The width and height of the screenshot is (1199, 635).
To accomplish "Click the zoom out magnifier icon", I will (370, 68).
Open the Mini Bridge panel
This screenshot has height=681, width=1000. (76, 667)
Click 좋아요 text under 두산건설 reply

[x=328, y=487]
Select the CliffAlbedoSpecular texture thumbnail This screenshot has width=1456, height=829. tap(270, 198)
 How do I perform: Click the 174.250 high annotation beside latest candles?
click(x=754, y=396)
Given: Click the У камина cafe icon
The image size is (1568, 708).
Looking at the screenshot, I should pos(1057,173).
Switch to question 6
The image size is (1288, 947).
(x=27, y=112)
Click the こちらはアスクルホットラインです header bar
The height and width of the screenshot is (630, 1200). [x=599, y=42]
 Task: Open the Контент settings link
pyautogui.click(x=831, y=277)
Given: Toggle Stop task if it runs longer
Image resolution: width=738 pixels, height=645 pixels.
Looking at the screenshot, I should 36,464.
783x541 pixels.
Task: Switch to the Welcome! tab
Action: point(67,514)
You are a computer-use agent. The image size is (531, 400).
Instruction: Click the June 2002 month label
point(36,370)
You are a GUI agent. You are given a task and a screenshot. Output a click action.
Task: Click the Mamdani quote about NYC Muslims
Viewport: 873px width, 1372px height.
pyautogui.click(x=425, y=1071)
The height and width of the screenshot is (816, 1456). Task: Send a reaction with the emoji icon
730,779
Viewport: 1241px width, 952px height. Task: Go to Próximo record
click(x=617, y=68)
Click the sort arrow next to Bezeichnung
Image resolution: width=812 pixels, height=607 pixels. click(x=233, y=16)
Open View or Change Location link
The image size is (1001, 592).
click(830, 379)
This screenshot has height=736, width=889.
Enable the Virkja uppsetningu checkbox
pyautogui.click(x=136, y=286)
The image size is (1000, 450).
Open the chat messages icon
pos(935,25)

____________________

_Task_
Please copy every line above word for word, with no changes.

_Exercise answer_
The width and height of the screenshot is (1199, 635).
To accomplish "Click the zoom out magnifier icon", I will (370, 68).
Open the Mini Bridge panel
This screenshot has height=681, width=1000. (76, 667)
Click 좋아요 text under 두산건설 reply

[x=328, y=487]
Select the CliffAlbedoSpecular texture thumbnail This screenshot has width=1456, height=829. tap(270, 198)
 How do I perform: Click the 174.250 high annotation beside latest candles?
click(x=754, y=396)
Given: Click the У камина cafe icon
The image size is (1568, 708).
Looking at the screenshot, I should pos(1057,173).
Switch to question 6
The image size is (1288, 947).
(x=27, y=112)
Click the こちらはアスクルホットラインです header bar
The height and width of the screenshot is (630, 1200). [x=599, y=42]
 Task: Open the Контент settings link
pyautogui.click(x=831, y=277)
Given: Toggle Stop task if it runs longer
Image resolution: width=738 pixels, height=645 pixels.
Looking at the screenshot, I should 36,464.
783x541 pixels.
Task: Switch to the Welcome! tab
Action: point(67,514)
You are a computer-use agent. The image size is (531, 400).
Instruction: Click the June 2002 month label
point(36,370)
You are a GUI agent. You are given a task and a screenshot. Output a click action.
Task: Click the Mamdani quote about NYC Muslims
Viewport: 873px width, 1372px height.
pyautogui.click(x=425, y=1071)
The height and width of the screenshot is (816, 1456). Task: Send a reaction with the emoji icon
730,779
Viewport: 1241px width, 952px height. Task: Go to Próximo record
click(x=617, y=68)
Click the sort arrow next to Bezeichnung
Image resolution: width=812 pixels, height=607 pixels. click(x=233, y=16)
Open View or Change Location link
The image size is (1001, 592).
click(830, 379)
This screenshot has height=736, width=889.
Enable the Virkja uppsetningu checkbox
pyautogui.click(x=136, y=286)
The image size is (1000, 450).
Open the chat messages icon
pos(935,25)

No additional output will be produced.